"Handelsblatt": Polska staje się nowymi Węgrami
20 listopada 2015„Handelsblatt” pisze o „histerii w Polsce wobec zamachów terrorystycznych i kryzysu migracyjnego” oraz o zorganizowanych przez rząd ćwiczeniach reakcji służb na atak chemiczny w pociągu i na peronie warszawskiego metra według przygotowanego scenariusza. „Takie ćwiczenia na wypadek ataku terrorystycznego nie są w Polsce niczym nadzwyczajnym. Ten kraj członkowski UE nie od wczoraj czuje się osaczony przez wrogów”, wyjaśnia dziennik. Po zamachach w Paryżu w „tym wschodnioeuropejskim państwie narasta histeria przed zamachami”. Za tę „znaczną zmianę nastrojów” w Polsce „część odpowiedzialności ponosi też nowy narodowo-konserwatywny rząd premier Beaty Szydło”. Gazeta przytacza przedstawiony w exposé polskiej premier passus dotyczący bezpieczeństwa – „najważniejsze jest bezpieczeństwo Polek i Polaków” oraz jej docinek Berlinowi. „Nie wskazując konkretnie na Niemcy szefowa rządu powiedziała, że w kwestii uchodźców nawoływanie do solidarności jest niestosowne. Tym Szydło i jej partia już w kampanii wyborczej odnosiła sukces”, twierdzi „Handelsblatt”. Gazeta cytuje potwierdzającą to opinię Christiana Schmitza ze zbliżonej do chadecji Fundacji im. Konrada Adenauera: „Kryzys uchodźczy w Europie stał się w końcu dla tej partii okazją, aby wzmocnić narodową retorykę i zaprezentować się jako obrońca polskiej suwerenności”.

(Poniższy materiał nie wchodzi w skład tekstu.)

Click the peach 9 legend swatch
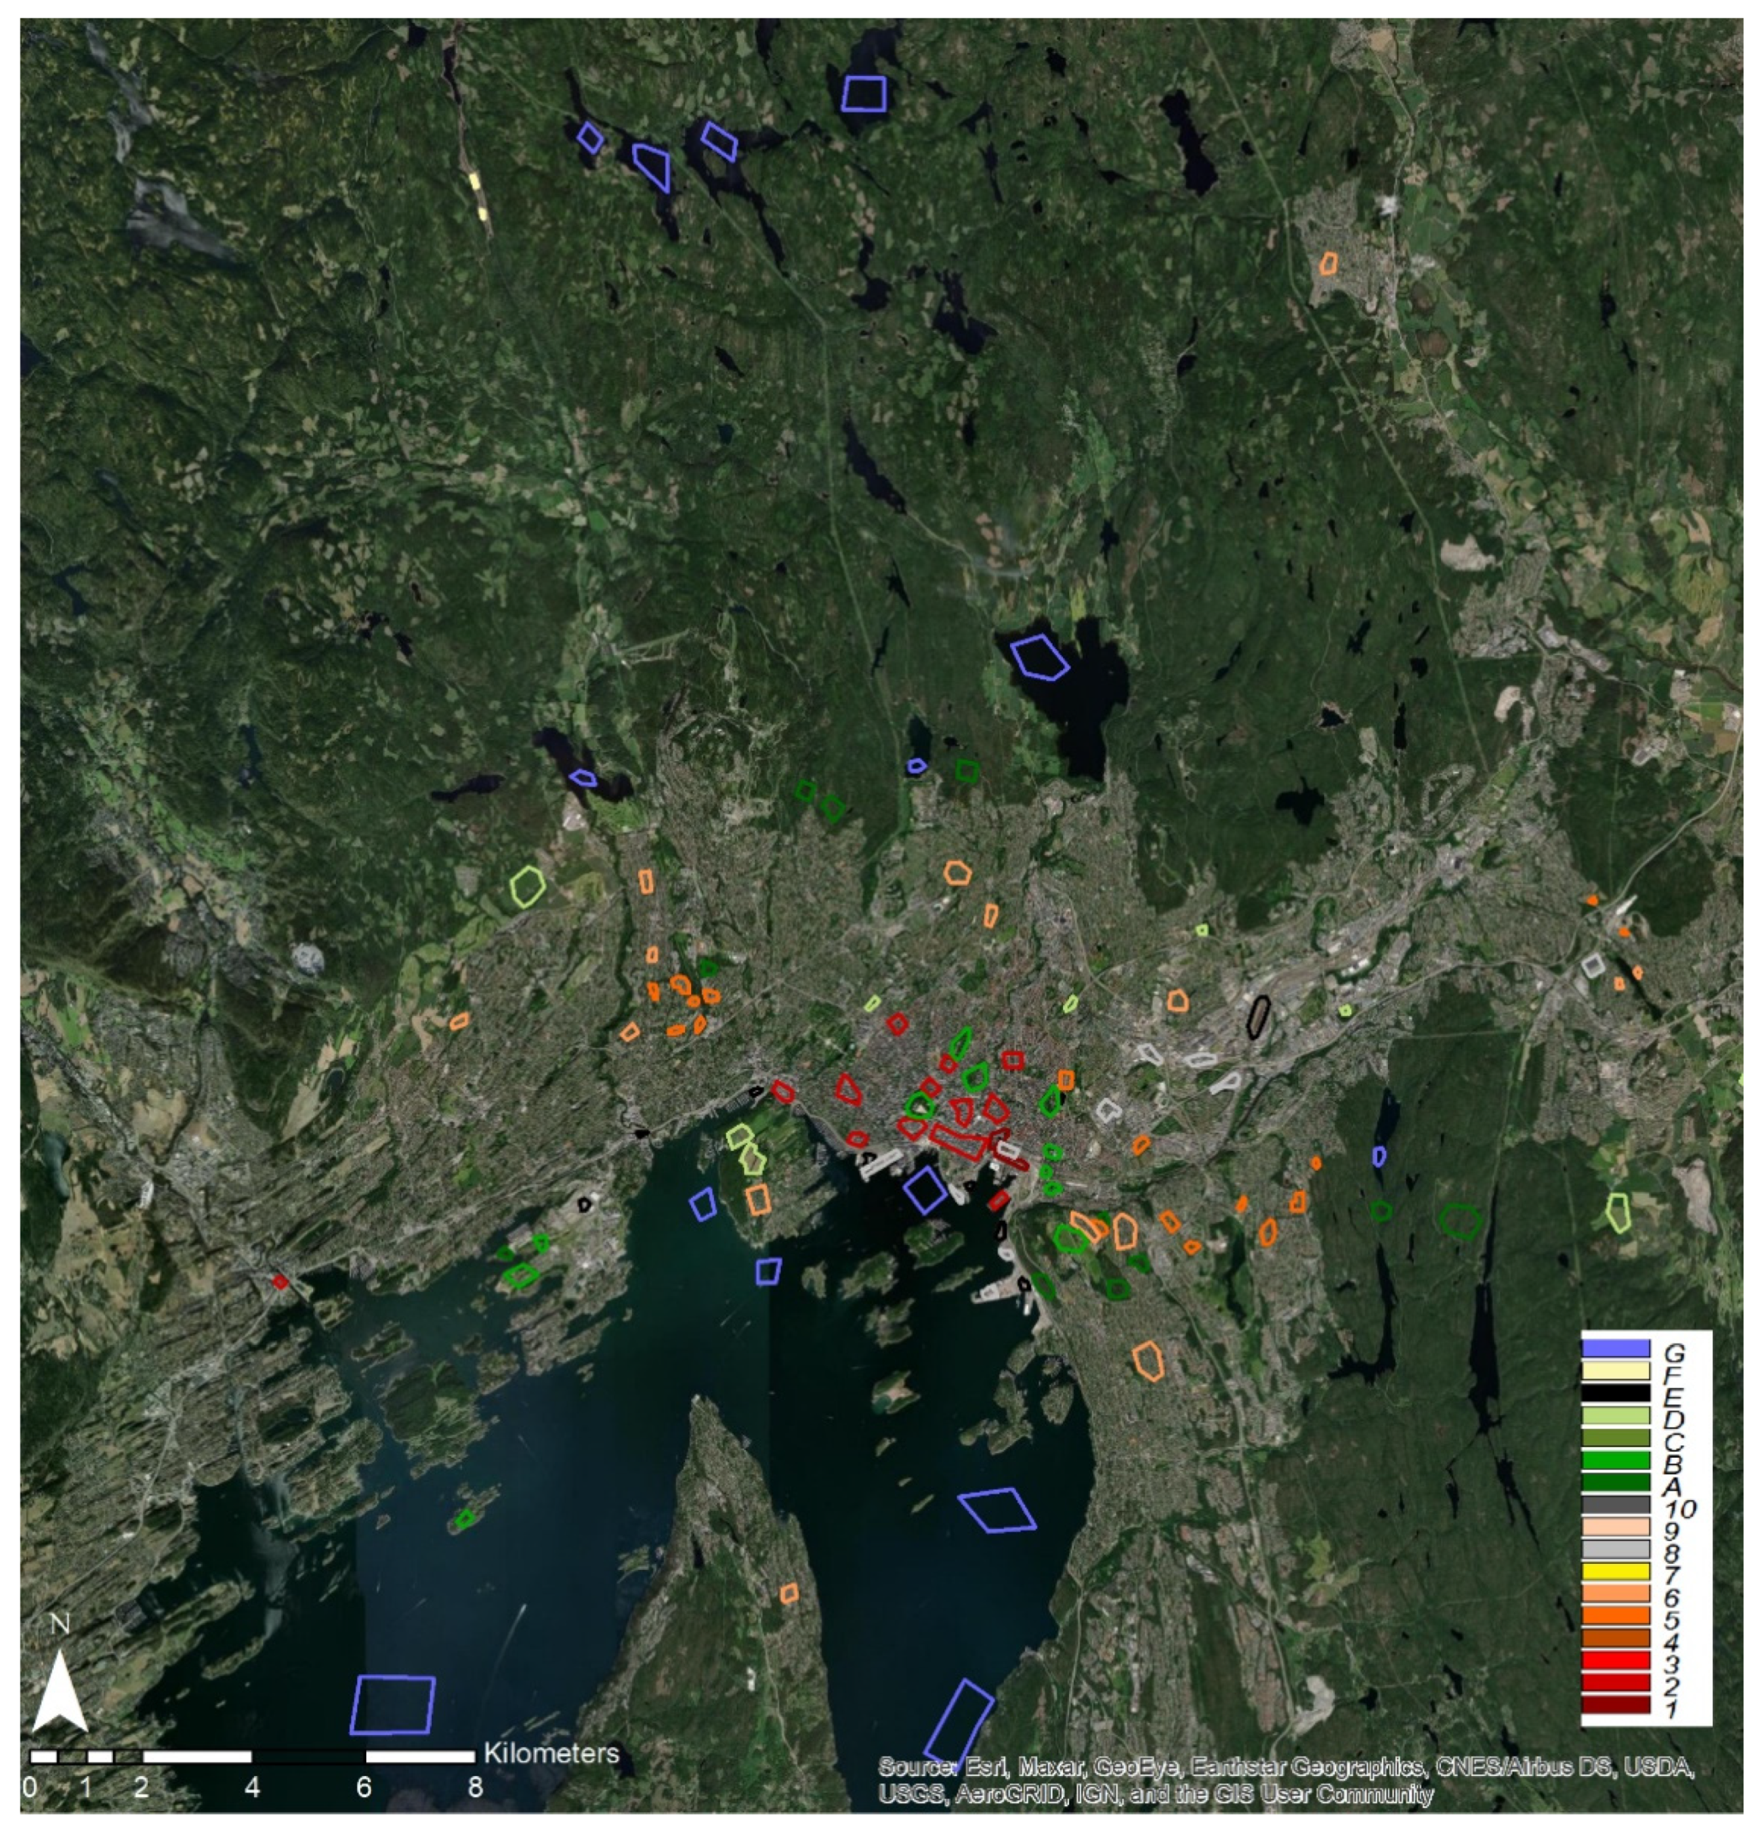 coord(1615,1527)
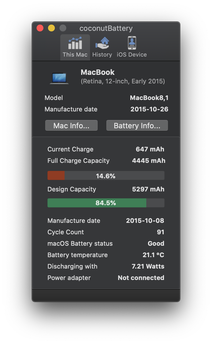Click the History hand-and-house icon
The height and width of the screenshot is (344, 212).
point(102,43)
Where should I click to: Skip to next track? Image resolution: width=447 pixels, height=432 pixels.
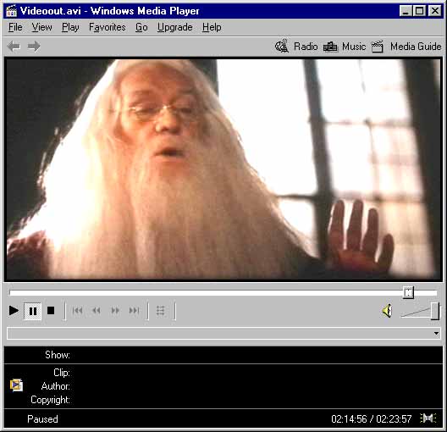[134, 310]
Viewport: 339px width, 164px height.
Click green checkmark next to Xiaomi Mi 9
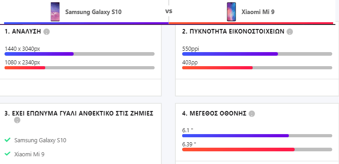(x=8, y=154)
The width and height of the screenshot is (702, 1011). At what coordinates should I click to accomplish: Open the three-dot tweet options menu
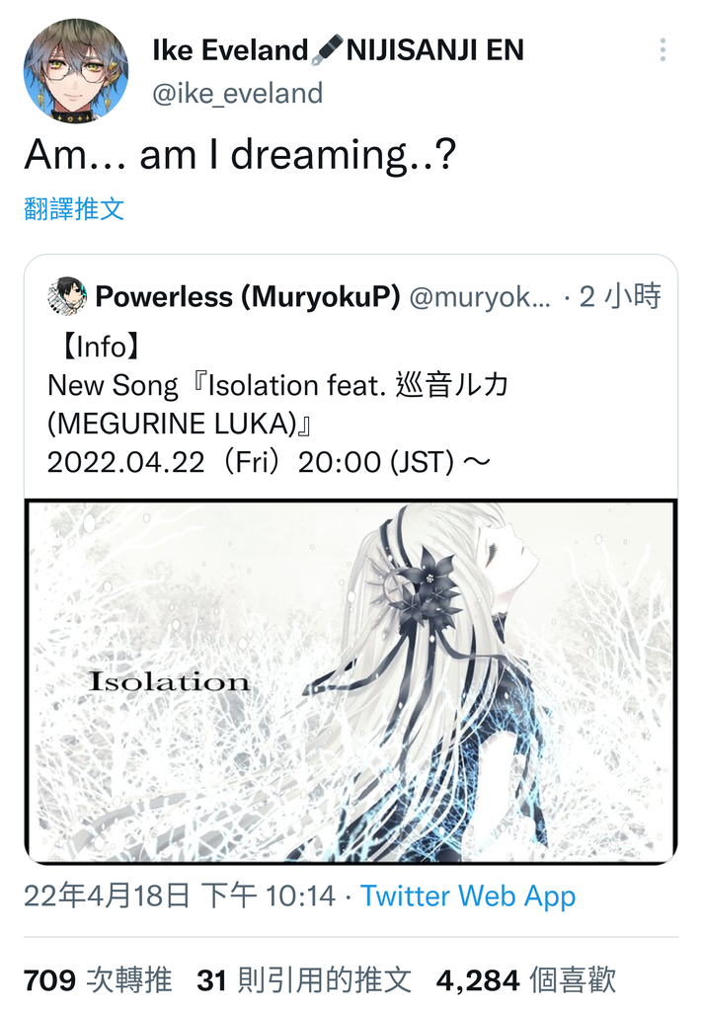coord(663,50)

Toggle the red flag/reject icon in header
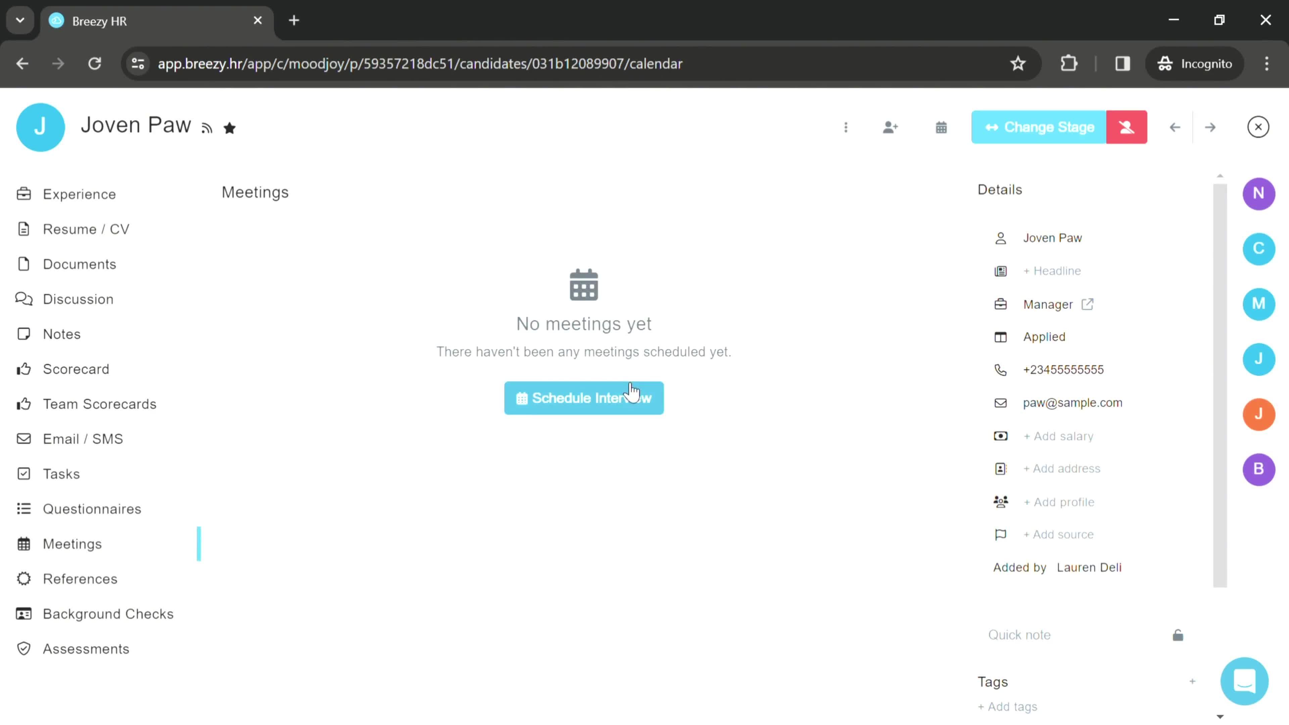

Gazeta stwierdza, że zmianą stanowiska wobec sprawiedliwej relokacji uchodźców – najpierw odmowa, a potem cofnięcie jej – Polska upodabnia się do linii Węgier rządzonych przez prawicowego populistę premiera Viktora Orbana. Liczba uchodźców, których ma przyjąć Polska jest „skrajnie mała”, gdyż polska liczy 38 mln mieszkańców, pisze „Handelsblatt”. Zwraca też uwagę na podobieństwo konstelacji politycznej na Węgrzech i w Polsce, gdzie rządzi jedna partia, mająca bezwzględną większość w parlamencie.
„Niemcy nie będą miały łatwo z Szydło”
Za premier Szydło stoi prezes PiS Jarosław Kaczyński, który podobnie jak Orban stawia na „polemiczną retoryka skierowaną przeciwko uchodźcom, co dobrze przyjmują Polacy”, pisze gazeta. Autor artykułu Hans-Peter Siebenhaar wnioskuje, że „Niemcy nie będą miały łatwo z Szydło, która w ub. poniedziałek objęła urząd premiera, ani z jej promotorem Kaczyńskim”. Niemiecki dziennikarz przypomina też, że polska premier robiąc aluzję do polityki uchodźczej kanclerz Angeli Merkel powiedziała, że polski rząd „nie będzie tolerował eksportu problemów”. Polityczni obserwatorzy interpretują to jako zapowiedź, że „nowy polski rząd nie będzie szukał zbliżenia z Niemcami w sprawach uchodźców”, zauważa „Handelsblatt” wskazując, że konserwatywna prawica w Warszawie „całkowicie stawia na USA, przede wszystkim w sprawach bezpieczeństwa i dlatego kontynuować będzie antyrosyjską politykę zagraniczną”. Ponadto Polska będzie chciała się dozbrajać, jako że jest północno-wschodnią flanką NATO w Europie, informuje dziennik.